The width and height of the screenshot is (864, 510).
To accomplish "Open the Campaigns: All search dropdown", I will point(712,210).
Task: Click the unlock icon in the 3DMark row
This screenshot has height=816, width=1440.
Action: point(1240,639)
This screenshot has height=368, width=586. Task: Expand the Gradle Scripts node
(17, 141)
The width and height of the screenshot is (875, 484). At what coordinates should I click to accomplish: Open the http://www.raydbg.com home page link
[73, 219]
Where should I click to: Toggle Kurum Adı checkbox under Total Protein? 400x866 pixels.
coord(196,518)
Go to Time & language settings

§ What you need to do:
Repeat every entry above exactly, leaving nothing out.

§ Solution to this task:
The width and height of the screenshot is (864, 510).
To accomplish "Open the Campaigns: All search dropdown", I will point(712,210).
Task: Click the unlock icon in the 3DMark row
This screenshot has height=816, width=1440.
Action: point(1240,639)
This screenshot has height=368, width=586. Task: Expand the Gradle Scripts node
(17, 141)
The width and height of the screenshot is (875, 484). At what coordinates should I click to accomplish: Open the http://www.raydbg.com home page link
[73, 219]
Where should I click to: Toggle Kurum Adı checkbox under Total Protein? 400x866 pixels.
coord(196,518)
Go to Time & language settings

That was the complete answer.